▶ [Quellenauszug]

---

Restrukturierer und Sanierer erwarten für 2019 Nachfrage-Boom
Interim Manager rechnen mit steigender Zahl von Unternehmensinsolvenzen
Über die DDIM.fachgruppen
In den DDIM.fachgruppenhaben sich Mitglieder zusammengeschlossen, die in gleichen Branchen und Funktionen oder an vergleichbaren Aufgabenstellungen und Sonderthemen arbeiten. Die Mitglieder sind auf ihren Gebieten Experten, sie tauschen ihr Wissen und ihre Erfahrungen aus.
Eines ihrer Ziele ist es, das Interim Management in den einzelnen Disziplinen bekannter zu machen und eine Nähe zur Industrie, zu Verbänden und zu Fachmedien herzustellen.
INTERVIEW
Christoph Deinhard ist längjähriger und erfahrener Interim Manager. Er leitet die DDIM.fachgruppe Restrukturierung & Sanierung. Er und seine Kollegen unterstützen die Unternehmen in schwierigen Prozessen und können, bei rechtzeitigem Einsatz, durch ihre Erfahrung Unternehmen retten.
Inés Carrasco: Wie entwickelt sich der Einsatz von Interim Managern im Bereich Restrukturierung und Sanierung?
Christoph Deinhard: In den letzten zwei Jahren ist wenig los gewesen. Das liegt daran, dass es nichts zu restrukturieren gab. Im letzten Jahr gab es zum Beispiel bei Unternehmen in Deutschland mit über 20 Millionen Euro Umsatz nur fünf Insolvenzen.

---

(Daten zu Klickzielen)
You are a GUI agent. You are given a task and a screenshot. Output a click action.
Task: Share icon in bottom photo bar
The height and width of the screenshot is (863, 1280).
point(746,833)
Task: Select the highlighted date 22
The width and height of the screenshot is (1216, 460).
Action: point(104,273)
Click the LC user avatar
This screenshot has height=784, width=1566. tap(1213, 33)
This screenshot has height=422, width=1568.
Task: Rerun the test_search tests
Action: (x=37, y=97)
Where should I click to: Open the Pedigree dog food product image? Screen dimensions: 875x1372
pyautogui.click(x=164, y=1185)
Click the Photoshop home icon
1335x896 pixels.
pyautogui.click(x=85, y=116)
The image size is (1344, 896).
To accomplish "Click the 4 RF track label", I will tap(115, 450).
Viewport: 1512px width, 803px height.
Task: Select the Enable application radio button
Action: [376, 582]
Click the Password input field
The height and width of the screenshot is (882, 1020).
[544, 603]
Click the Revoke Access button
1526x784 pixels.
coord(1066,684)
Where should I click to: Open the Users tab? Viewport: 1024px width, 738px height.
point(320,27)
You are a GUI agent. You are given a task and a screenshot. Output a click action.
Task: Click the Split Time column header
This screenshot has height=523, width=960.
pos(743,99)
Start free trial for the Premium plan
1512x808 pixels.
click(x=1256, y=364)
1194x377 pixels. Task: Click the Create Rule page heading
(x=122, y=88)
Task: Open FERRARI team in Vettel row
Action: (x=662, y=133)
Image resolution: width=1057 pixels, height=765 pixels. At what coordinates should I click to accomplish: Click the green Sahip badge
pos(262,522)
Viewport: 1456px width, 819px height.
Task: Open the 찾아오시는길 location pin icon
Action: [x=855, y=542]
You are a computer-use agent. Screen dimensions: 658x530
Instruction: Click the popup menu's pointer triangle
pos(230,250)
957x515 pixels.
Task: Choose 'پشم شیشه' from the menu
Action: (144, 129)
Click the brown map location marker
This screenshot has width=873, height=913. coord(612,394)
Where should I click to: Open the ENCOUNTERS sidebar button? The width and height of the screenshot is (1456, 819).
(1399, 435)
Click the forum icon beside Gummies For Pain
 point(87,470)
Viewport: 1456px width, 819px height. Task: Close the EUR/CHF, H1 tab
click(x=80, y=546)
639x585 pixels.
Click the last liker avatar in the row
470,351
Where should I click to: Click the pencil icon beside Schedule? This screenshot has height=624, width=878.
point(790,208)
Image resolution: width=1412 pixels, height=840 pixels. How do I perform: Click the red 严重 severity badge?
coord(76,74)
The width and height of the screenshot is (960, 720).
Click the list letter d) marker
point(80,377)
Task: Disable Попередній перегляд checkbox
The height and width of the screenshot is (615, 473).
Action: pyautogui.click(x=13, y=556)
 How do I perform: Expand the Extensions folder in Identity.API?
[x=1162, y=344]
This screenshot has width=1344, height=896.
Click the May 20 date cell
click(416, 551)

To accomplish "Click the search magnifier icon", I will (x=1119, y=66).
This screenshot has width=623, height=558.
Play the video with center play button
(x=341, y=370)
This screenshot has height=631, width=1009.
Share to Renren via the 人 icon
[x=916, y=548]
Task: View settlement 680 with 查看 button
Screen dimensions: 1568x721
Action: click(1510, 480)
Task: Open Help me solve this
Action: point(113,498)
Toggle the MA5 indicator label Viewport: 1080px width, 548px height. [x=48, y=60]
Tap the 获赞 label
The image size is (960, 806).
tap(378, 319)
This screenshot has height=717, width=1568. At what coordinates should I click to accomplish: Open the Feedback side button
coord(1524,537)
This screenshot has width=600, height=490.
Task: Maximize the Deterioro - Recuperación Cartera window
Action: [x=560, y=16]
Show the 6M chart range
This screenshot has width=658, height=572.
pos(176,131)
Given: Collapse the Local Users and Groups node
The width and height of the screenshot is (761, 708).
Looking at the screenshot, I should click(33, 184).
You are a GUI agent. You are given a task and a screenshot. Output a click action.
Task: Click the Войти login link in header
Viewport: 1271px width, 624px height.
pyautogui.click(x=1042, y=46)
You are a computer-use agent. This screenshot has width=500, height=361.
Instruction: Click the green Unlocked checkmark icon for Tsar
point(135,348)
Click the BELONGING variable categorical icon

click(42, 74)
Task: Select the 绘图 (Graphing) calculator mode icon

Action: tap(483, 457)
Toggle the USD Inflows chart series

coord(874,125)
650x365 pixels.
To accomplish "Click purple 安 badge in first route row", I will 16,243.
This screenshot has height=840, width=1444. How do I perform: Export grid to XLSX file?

---

▶ [Aufgaben]
**A.** Zitieren Sie aus dem Quellenauszug wörtlich die Stelle von „Restrukturierer und Sanierer“ bis „ihre Erfahrungen aus.“.
**B.** Prüfen Sie anhand des Quellenauszugs, ob die folgenden Aussagen zutreffen. Antworten Sie jeweils mit Ja oder Nein und zitieren Sie die entscheidenden Worte wörtlich.
(i) Christoph Deinhard leitet die DDIM.fachgruppe Restrukturierung & Sanierung.
(ii) In den letzten zwei Jahren gab es viel zu restrukturieren.
(iii) Im letzten Jahr gab es bei Unternehmen in Deutschland mit über 20 Millionen Euro Umsatz zehn Insolvenzen.

▶ [Ergebnisse]
**A.**
Restrukturierer und Sanierer erwarten für 2019 Nachfrage-Boom
Interim Manager rechnen mit steigender Zahl von Unternehmensinsolvenzen
Über die DDIM.fachgruppen
In den DDIM.fachgruppenhaben sich Mitglieder zusammengeschlossen, die in gleichen Branchen und Funktionen oder an vergleichbaren Aufgabenstellungen und Sonderthemen arbeiten. Die Mitglieder sind auf ihren Gebieten Experten, sie tauschen ihr Wissen und ihre Erfahrungen aus.

**B.**
(i) Ja: „Er leitet die DDIM.fachgruppe Restrukturierung & Sanierung.“
(ii) Nein: „In den letzten zwei Jahren ist wenig los gewesen. Das liegt daran, dass es nichts zu restrukturieren gab.“
(iii) Nein: „Im letzten Jahr gab es zum Beispiel bei Unternehmen in Deutschland mit über 20 Millionen Euro Umsatz nur fünf Insolvenzen.“